ECLI:NL:RVS:2024:4834
Raad van State
- Mondelinge uitspraak
- Rechtspraak.nl
Verzoek om voorlopige voorziening tegen bestemmingsplan Rheden, locatie Groenestraat-Oranjeweg
In deze zaak gaat het om een verzoek om een voorlopige voorziening tegen het besluit van de raad van de gemeente Rheden, dat op 28 mei 2024 het bestemmingsplan "Rheden, locatie Groenestraat-Oranjeweg (uitbreiding supermarkt)" heeft vastgesteld. De voorzieningenrechter is gevraagd om het bestemmingsplan te schorsen. De openbare zitting vond plaats op 15 november 2024, waar de voorzieningenrechter, Staatsraad mr. J.H. van Breda, en griffier mr. J.V. Vreugdenhil aanwezig waren. De verzoekers, bestaande uit inwoners van Rheden, waren vertegenwoordigd door verschillende gemachtigden, terwijl de raad van de gemeente Rheden werd vertegenwoordigd door C.M. Geerts en J.M.F. Griens.
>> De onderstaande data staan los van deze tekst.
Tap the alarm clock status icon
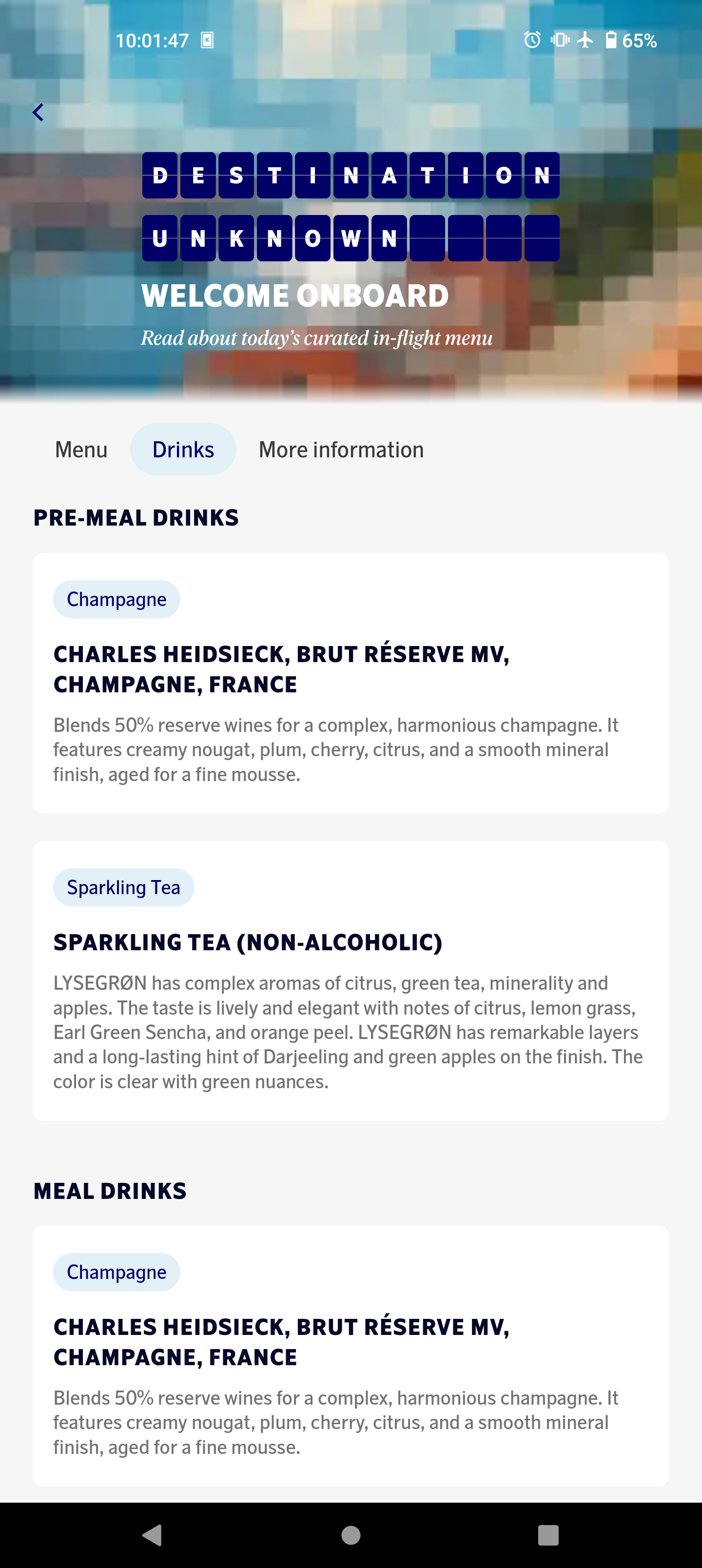The width and height of the screenshot is (702, 1568). (x=532, y=40)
Ook was er een vertegenwoordiging van Europa Have B.V., Becedo Vastgoed B.V. en Becedo Vastgoed I B.V., die gezamenlijk als Becedo optraden, vertegenwoordigd door mr. R.H.M. Sipman.
De voorzieningenrechter heeft het verzoek om schorsing van het bestemmingsplan afgewezen. Hij oordeelde dat er geen sprake was van een spoedeisend belang, aangezien er geen aanvraag was ingediend voor een omgevingsvergunning voor de uitbreiding van de supermarkt die het bestemmingsplan mogelijk maakt. De raad en Becedo bevestigden dat een dergelijke aanvraag niet op korte termijn zou worden ingediend. Bovendien was er geen bewijs dat de nieuwe bouwmogelijkheden die het bestemmingsplan biedt, op dit moment aanleiding geven voor onomkeerbare voorbereidende werkzaamheden. De voorzieningenrechter benadrukte dat de enkele stelling van de verzoekers dat er plannen zijn om te bouwen, onvoldoende is om spoedeisendheid aan te nemen.
De voorzieningenrechter gaf aan dat de verzoekers een nieuw verzoek om voorlopige voorziening kunnen indienen als er nieuwe omstandigheden zijn die een voorlopige voorziening noodzakelijk maken voordat de Afdeling uitspraak doet in de bodemprocedure. Tot slot oordeelde de voorzieningenrechter dat de raad geen proceskosten hoeft te vergoeden.